Re: Byte Order Marks

From: DougEwell2@cs.com
Date: Tue Apr 10 2001 - 11:50:30 EDT


In a message dated 2001-04-10 3:04:09 Pacific Daylight Time,
tomas.mcguinness@cmg.nl writes:

> When looking at a document would it be safe to assume that if you found any
> of the following Byte Order Marks
> * 0xFFFE (UCS-2 Little Endian)
> * 0xFEFE (UCS-2 Big Endian)

should be 0xFEFF

> * 0xEFBBBF (UTF-8)
> That the document is encoded with that encoding format. That means that if
I
> found the first 3 octets to be EF BB EF could I assume I am dealing with a
> UTF-8 Document.

That is usually a safe assumption and a good practice, except that if the
first two bytes are 0xFF 0xFE, you should check the next two to see if they
are 0x00 0x00 (which would signify little-endian UCS-4).

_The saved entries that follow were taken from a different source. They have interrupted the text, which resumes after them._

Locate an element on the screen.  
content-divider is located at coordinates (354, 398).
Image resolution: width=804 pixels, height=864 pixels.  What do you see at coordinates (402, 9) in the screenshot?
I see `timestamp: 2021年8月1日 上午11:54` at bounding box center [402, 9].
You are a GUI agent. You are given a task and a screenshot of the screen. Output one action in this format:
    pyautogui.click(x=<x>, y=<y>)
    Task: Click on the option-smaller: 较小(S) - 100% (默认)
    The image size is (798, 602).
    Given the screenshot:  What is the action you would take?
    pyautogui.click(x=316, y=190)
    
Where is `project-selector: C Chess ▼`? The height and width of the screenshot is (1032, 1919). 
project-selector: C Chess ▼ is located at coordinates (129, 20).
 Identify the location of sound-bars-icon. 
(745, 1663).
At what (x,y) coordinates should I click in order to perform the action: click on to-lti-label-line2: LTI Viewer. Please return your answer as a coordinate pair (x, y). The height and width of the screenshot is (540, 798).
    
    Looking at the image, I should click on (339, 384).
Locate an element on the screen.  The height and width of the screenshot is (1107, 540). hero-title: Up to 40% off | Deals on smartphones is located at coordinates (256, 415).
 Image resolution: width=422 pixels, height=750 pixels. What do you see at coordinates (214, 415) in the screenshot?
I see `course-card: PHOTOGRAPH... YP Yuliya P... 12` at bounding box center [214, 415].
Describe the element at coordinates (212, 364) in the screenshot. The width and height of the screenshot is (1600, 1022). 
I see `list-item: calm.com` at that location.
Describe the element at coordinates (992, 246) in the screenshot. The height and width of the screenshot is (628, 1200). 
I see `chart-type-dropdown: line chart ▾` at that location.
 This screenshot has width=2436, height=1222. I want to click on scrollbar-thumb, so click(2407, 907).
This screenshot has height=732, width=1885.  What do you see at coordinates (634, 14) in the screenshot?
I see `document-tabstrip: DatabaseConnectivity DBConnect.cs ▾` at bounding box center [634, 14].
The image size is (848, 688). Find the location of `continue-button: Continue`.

Also, think in terms of UTF-16, not UCS-2.

> Apart from UTF and Unicode/UCS encoding formats do any other "legacy"
> character sets use Byte Order Marks?

Good question. I have not heard of any.

To follow up, what about signatures that are not necessarily byte order
marks? UTF-8 does not need a BOM, so the signature 0xEF 0xBB 0xBF is useful
for the purpose Tomás mentioned, to indicate the encoding. Do any other
character sets have such signatures?